It might be an understatement to say that our state’s legislative process sometimes confuses citizens. State lawmakers often engage in public policy discussions simply to determine whether to take legislative action.
That was the case last year, when the Legislature wrestled with how to fund higher education and put a stop to years of double-digit tuition increases. Senate Republicans questioned the solvency of the state’s successful Guaranteed Education Tuition program — known as GET — and at one point proposed to terminate it.
Fortunately, clearer heads prevailed. Legislators realized the program was stable, strong and still a good investment for middle-income families looking to save for college. No bills to alter the program were introduced.
Unfortunately, the legislative debate left many Washington families with the impression that GET was in trouble and not a safe and secure means for providing their children with a higher education. It would be a tragedy if the debate cost even one deserving student a chance to go to college.

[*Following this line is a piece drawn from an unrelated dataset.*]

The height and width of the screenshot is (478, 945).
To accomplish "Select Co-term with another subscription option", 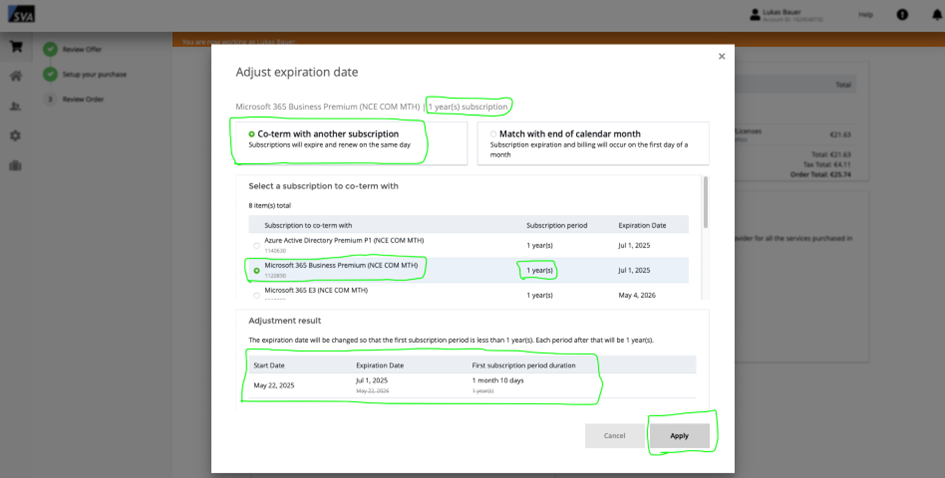I will tap(252, 134).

Here’s how the program works: Families purchase GET units at today’s price, and 100 units will pay for a year’s tuition (or other higher education expenses) at one of the state’s two largest public schools some time in the future. It’s a red-hot deal.
Those who purchased units for around $40 per unit when the program first started in 1998 are redeeming them today for the going tuition rate of $117 per unit. That’s nearly a 300 percent return.

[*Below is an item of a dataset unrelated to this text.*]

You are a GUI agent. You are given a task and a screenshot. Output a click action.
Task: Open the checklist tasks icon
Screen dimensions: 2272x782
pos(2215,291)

There’s no denying that GET ran into problems, but they were partly of the Legislature’s own making.
In its rush to cut general fund spending, the Legislature shifted the burden of higher education costs from the state to students and their families. They cut funding for public colleges and universities and allowed them to fill the gap with double-digit tuition increases.

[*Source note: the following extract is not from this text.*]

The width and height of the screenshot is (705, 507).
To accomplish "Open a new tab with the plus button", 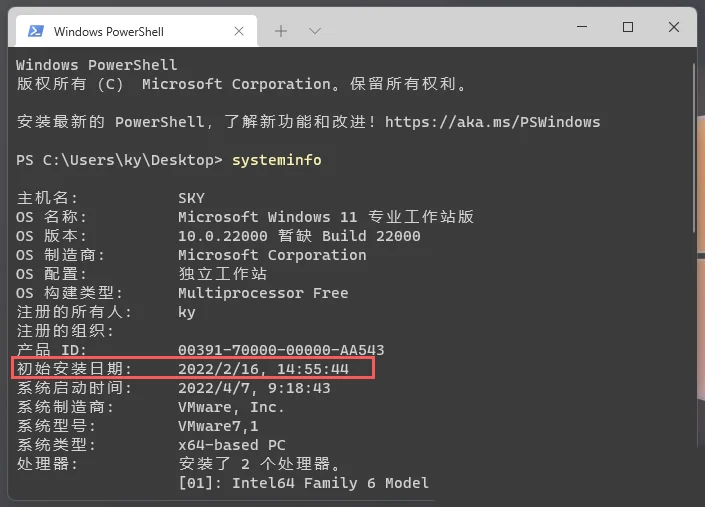I will click(x=281, y=31).
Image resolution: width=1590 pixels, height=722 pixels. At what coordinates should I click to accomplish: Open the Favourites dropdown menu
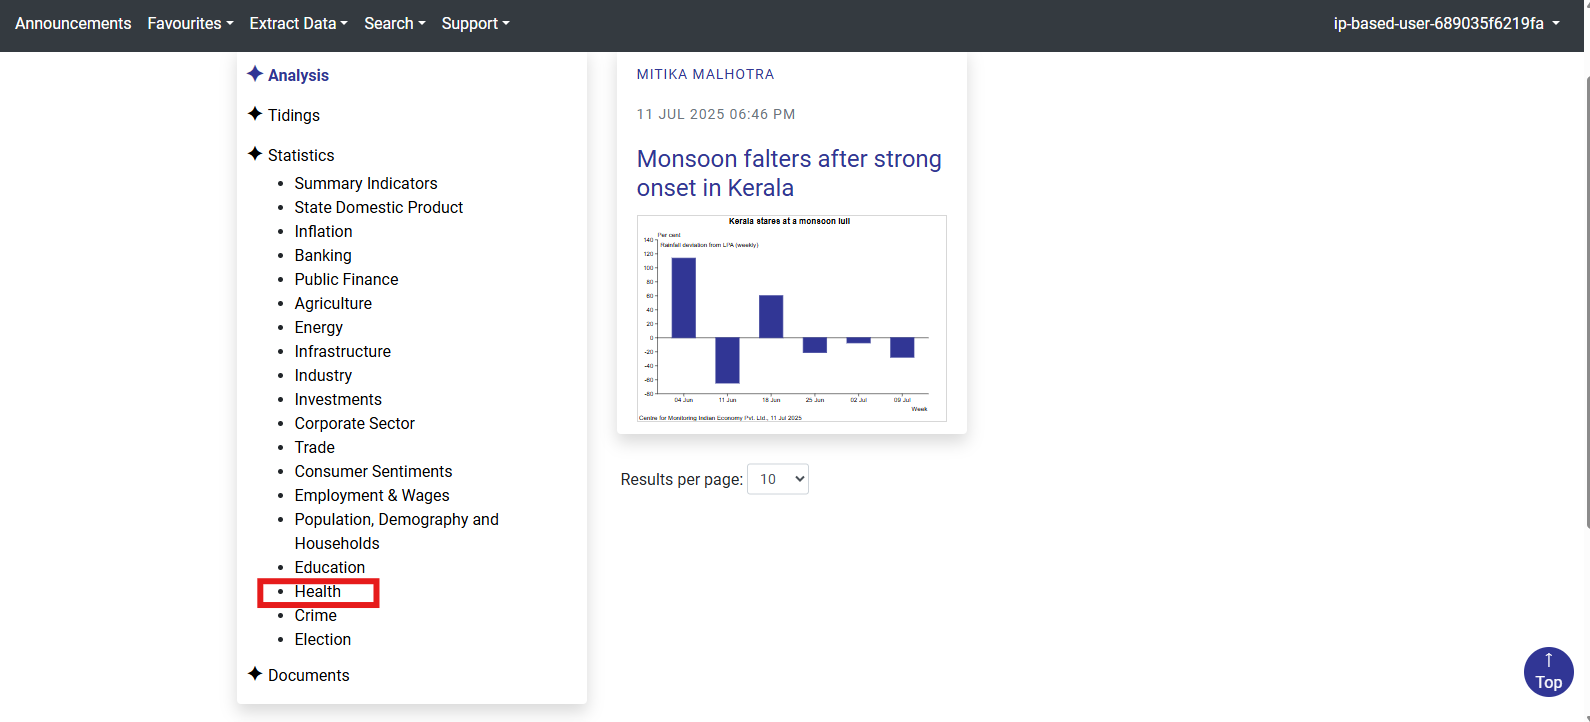(190, 23)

But the GET program was based on a presumption of steady and predictable 7 percent per-year tuition increases. Coupled with a weak economy that reduced returns on investments, the program’s funding hit a low of nearly 85 percent.
GET program director Betty Lochner told The Olympian’s editorial board that she expects this year’s June 30 actuarial report to show the program is 100 percent funded. As of last June, it had recovered to 94 percent funding.
Lochner said about 10,000 families per year were signing up for the program, but that dropped to about 7,500 last year. Although new enrollees were down, the more than 150,000 GET participants continued to buy additional units at an average of 200 per year.
Students of families enrolled in GET are about seven times more likely to finish high school and attend college than students whose parents don’t save for higher education. The power of parental expectations has a positive effect on the state’s goal for a higher college graduation rate.
The Legislature can support GET by increasing state funding to higher education and by keeping tuition increases modest and consistent.